I received a clearly used lens regarding aesthetics. It focuses well and there is some small dust inside the lens, but nothing that affects image quality. I was actually expecting something worse than this.

This is my only experience with used lenses, so I'd say go for it. But you never know...


----------



## pdirestajr (Jun 4, 2012)

Yes. Lenses hold their value very well too. Sometimes, you can even MAKE money on a lens if you play your cards right. I'd feel comfortable, especially reputable businesses like B&H, Adorama & KEH.


----------



## lukaszb (Jun 4, 2012)

Yes, I've purchased used lenses and other equipment from BH and Adorama before. Items are as described and I would highly recommend either one. I find that KEH pricing is a bit too high. Adorama and BH have probably one of the better deals. I sometimes purchase on ebay, but I make sure that the seller has 100% positive rating.

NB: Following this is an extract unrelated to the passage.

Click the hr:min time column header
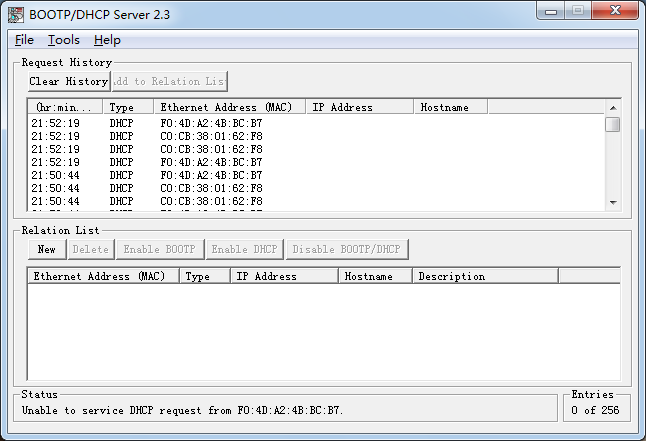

And yes sometimes after holding the lens long enough; typically few years you can make some money on it. But it has to be an L lens or highly desirable standard lens. This is why I'll never buy EF-S lenses.


----------



## katwil (Jun 4, 2012)

I’ve bought several used Canon lenses, including a 135 L from B&H a month ago. So far I’ve had no issues with used purchases, however I have stayed away from third-party lenses and Canon models repudiated to have QC issues (admittedly, none come to mind). Also, be aware that with some used items, the original packaging or user guides may be missing, but the listing will generally state when this is the case. Finally be sure to check the warranty length and inspect the lens within that period.


----------



## westr70 (Jun 4, 2012)

I've bought two lens from ebay sellers and was pleased with both. I only consider buyers who have more than 500 sales and they must have 100% satisfaction. No grays and no reds. Those people have something to lose if they mess with you. I read the last 50 transactions too just to see if there are any comments worth considering, like slow shipping. 

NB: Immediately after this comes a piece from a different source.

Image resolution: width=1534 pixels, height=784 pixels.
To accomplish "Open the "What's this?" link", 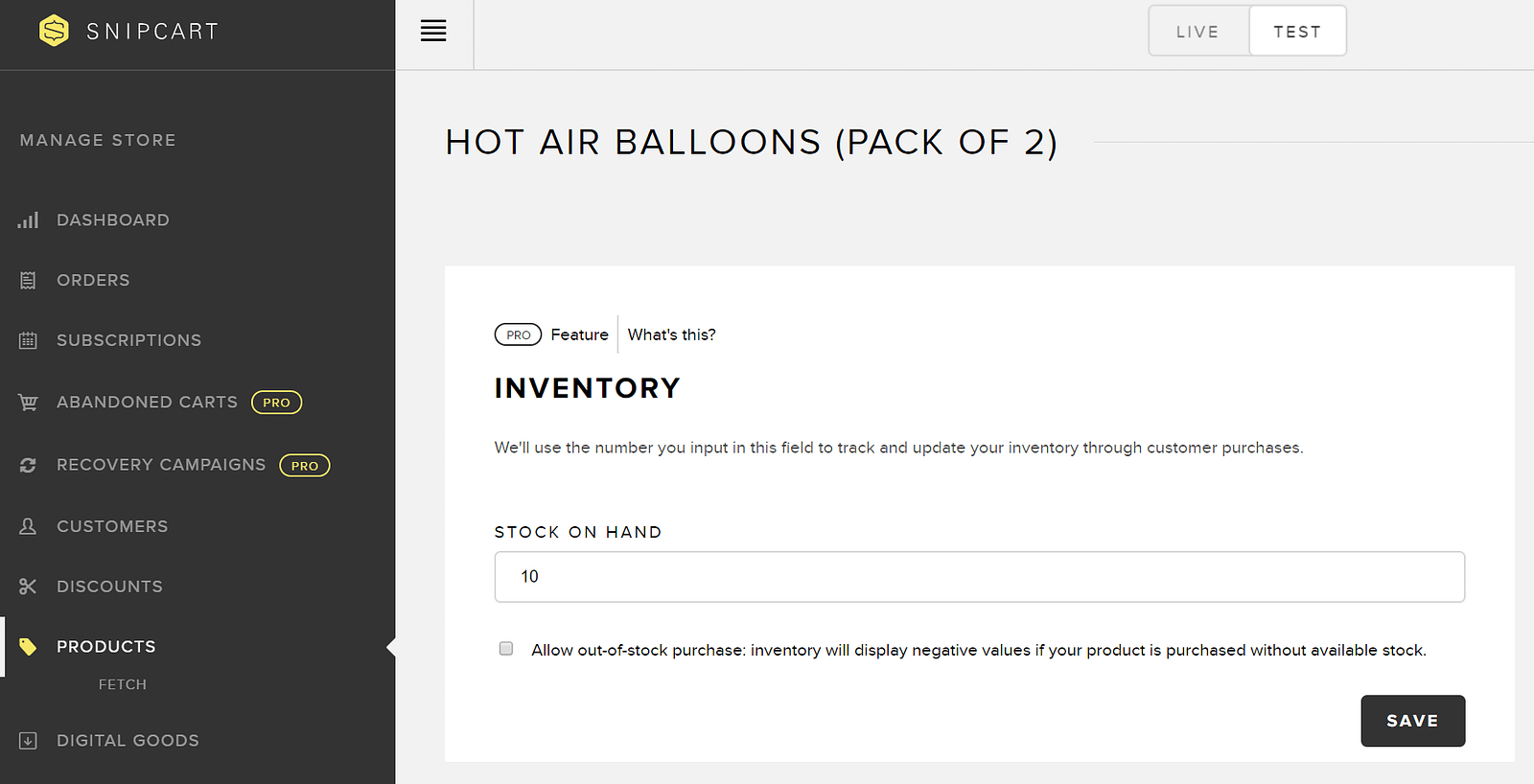I will coord(671,334).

A little off your thread question but something worth considering.


----------



## Mt Spokane Photography (Jun 4, 2012)

If you are worrying about buying used, and a few scratches bother you, I'd buy new. There is often very little savings.

I buy locally from Craigslist where I can meet the owner and see the lens, which makes a big difference. Otherwise, I'd stick to KEH for a used one.


----------



## DigitalDivide (Jun 4, 2012)

I have bought quite a bit of Bronica medium format gear from KEH, and I always found their rating of the condition to be accurate, even conservative. I have seen the same experience echoed on Bronica and other forums, and I can't recall seeing any complaints. I also had a very positive experience selling some of my used gear (again Bronica) to them when they came to my area.

I have bought Bronica equipment through eBay too, with no problems. I buy from sellers with high ratings (99.x% typically) and usually with plenty of feedback to give confidence. If in doubt, I will read through the negative and neutral ratings to see what the problems were and how the seller responded. At least one purchase was made from a UK seller (I'm in the US) and there were no additional complications.

If looking for something specific I find it helpful to search completed listings on eBay to see how much the item generally sells for. You can compare that price to current auctions or to B&H, Adorama or KEH prices to decide where to buy. Depending on rarity and demand I have found some bargains on eBay but also some popular items which often get bid up to more than they are really worth. The best results come from watching the market for a while until a good opportunity comes along (eg. after Christmas when people are unloading unwanted gifts).


----------



## Ew (Jun 4, 2012)

Bought lots of audio gear on eBay - but always avoided microphones; and would probably do the same for lenses. 

Something to consider beyond seller rating is WHAT they have been selling - e.g. 5000 sales of bubble gum, and now an L lens? You can see if the item description jives with this story.


----------



## DigitalDivide (Jun 4, 2012)

Ew said:


> Something to consider beyond seller rating is WHAT they have been selling - e.g. 5000 sales of bubble gum, and now an L lens? You can see if the item description jives with this story.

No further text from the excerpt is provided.